Heat pipes are not exclusively found in solar panels but are commonly used in laptop computers and air-conditioning systems. The principle behind heat pipe's operation is very simple and surprisingly efficient.

A heat pipe is simply a copper tube with a small amount of heat conducting fluid inside, and evaucated. Because of the low pressure, the fluid inside the heat pipe starts to change state from liquid to gas once the temperature rises above 30C.

As the heat conducting fluid vaporizes, it raises the pressure within the heat pipe, preventing all the fluid from evoporating, so that more fluid evorporates the hotter it gets. The vapour rises in the heat pipe bringing heat with it (similar to convection) until it reaches the manifold. The heat pipe is pushed into pocket in the manifold so that so that heat passes easily to the antifreeze mix in the solar loop.
  Top of heat pipe with conducting paste...    


As the heat is lost at the condenser (top) to the manifold, the vapour condenses to form a liquid and returns to the bottom of the heat pipe to once again repeat the process.

Slim alumimum sections pushed up against the heat pipe are used to help with the heat transfer process.

Primary Flow / Primary Fluid

The alternative way to extract energy from a vacuum tube is by pumping the anti-freeze mix within the solar circuit into the inside of the vacuum tube. There are a couple of methods used. Pipe in Pipe, or U-Pipe.

The U-pipe method is self evident, a double manifold is used where the antifreeze mix is pumped from the cold manifold to the hot manifold via pipe extending down into vacuum tube.

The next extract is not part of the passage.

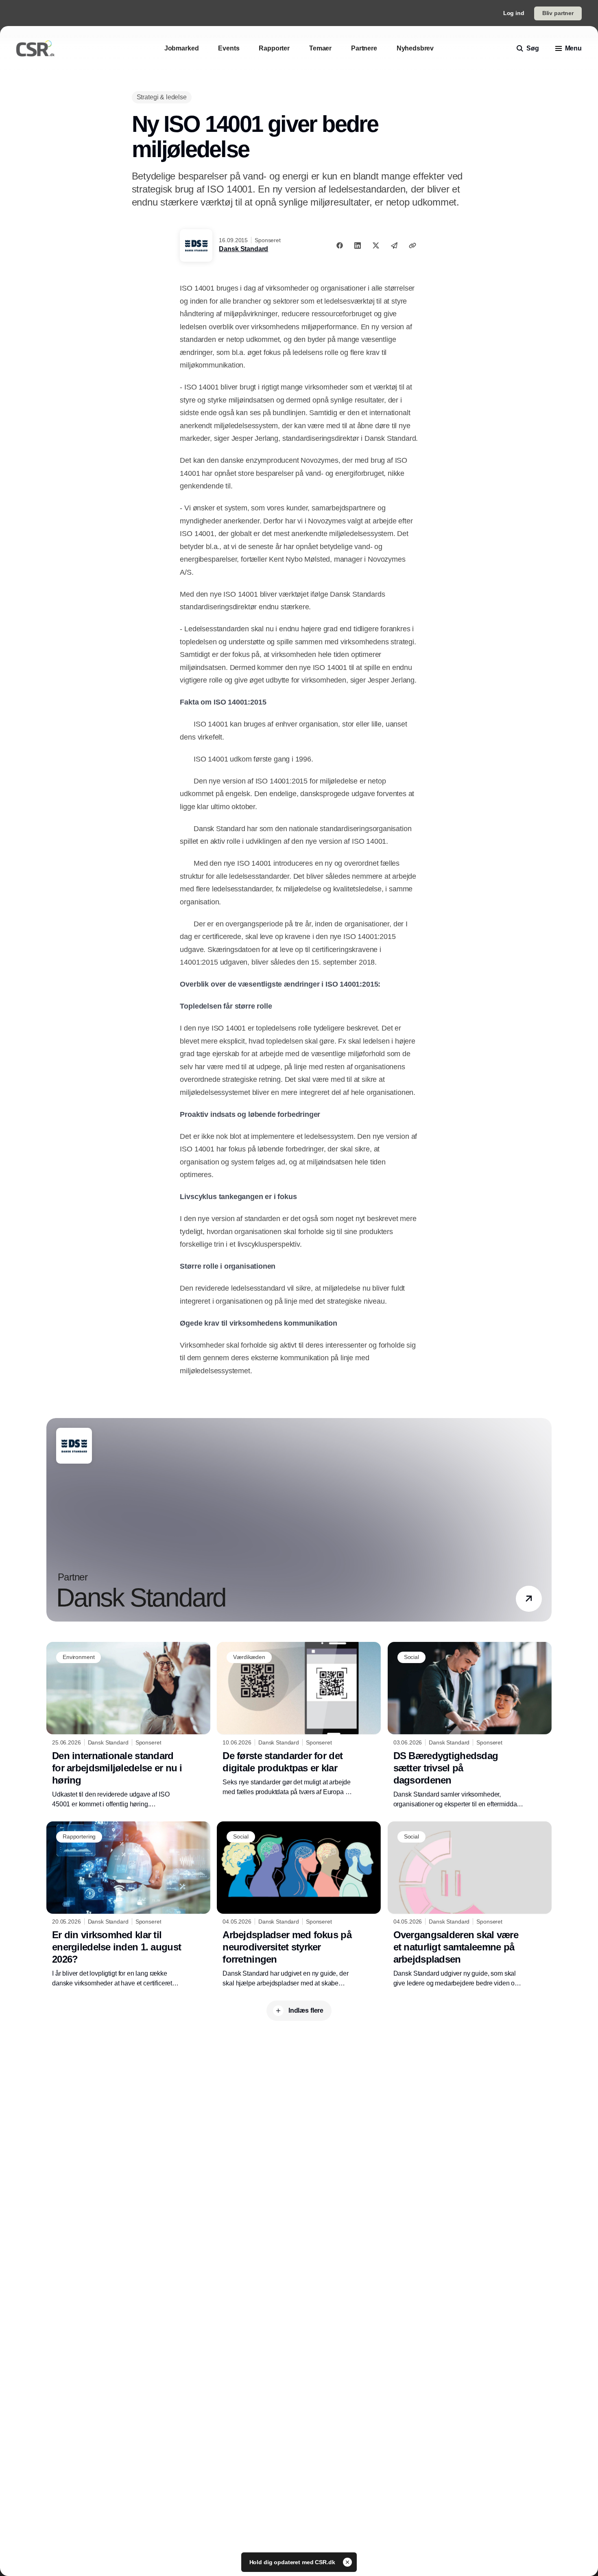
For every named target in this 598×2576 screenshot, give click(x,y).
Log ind (513, 13)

The pipe in pipe system is similar except that the colder antifreeze mix is pumped down the inside of the inside pipe and as it is transferred to the outer pipe it picks up heat from the vacuum tube and is returned to the hotter manifold.

Primary Flow systems have several disadvantages, normally they must be pre-assembled with tubes before they are brought up to roof level, which makes installing more difficult. The second more serious drawback, is the anti-freeze mix flows into the middle of the vacuum tube. Under stagnation conditions this can lead to serious overheating of the polypropelene gychol mixure which if happens leads to a pre-mature breakdown of the anti-freeze. Thirdly, the narrow pipework is more prone to blockage, which can lead to some tubes being bypassed and overheating.

Maths

Imagine, the sun is directly overheat, and that the solar panel mounted along the line of the hypotenuse shown in the diagram. It stands to reason that the concentrated sunlight shing straight down will be spread out or shared over a larger surface area. If effect the shadow in the diagram is the same size as the adjectent side. The equivalent energy of this is shaed over the the larger hypotenuse surface.

This can be worked out with the following formula.

Radiation on Panel = Cosine of Angle (A) multiplied by intensity of radiation.

Example 1 : If A = 30 Degrees. Cosine 30 = 0.866, so if 1000 watts is shining straight down then the panel will only see 866 Watts.
Example 2 : If A = 45 Degrees. Cosine 45 = 0.707, so the incident radiation will be 707 Watts.

Incidence Angle Modifier

It has been the authors experience that the Incidence Angle Modifier (IAM) is poorly understood.

When Solar Panels are tested, performance measurements are normally taken with the solar insolation level measured perpendicular to the collector plane (i.e. facing the same direction as the collector). The IAM (Incidence Angle Modifier) values provides a performance factor, so that the output can be calculated when the light is not perpendicular to the collector. This Cosine modification as described in the maths above is NOT taken to account.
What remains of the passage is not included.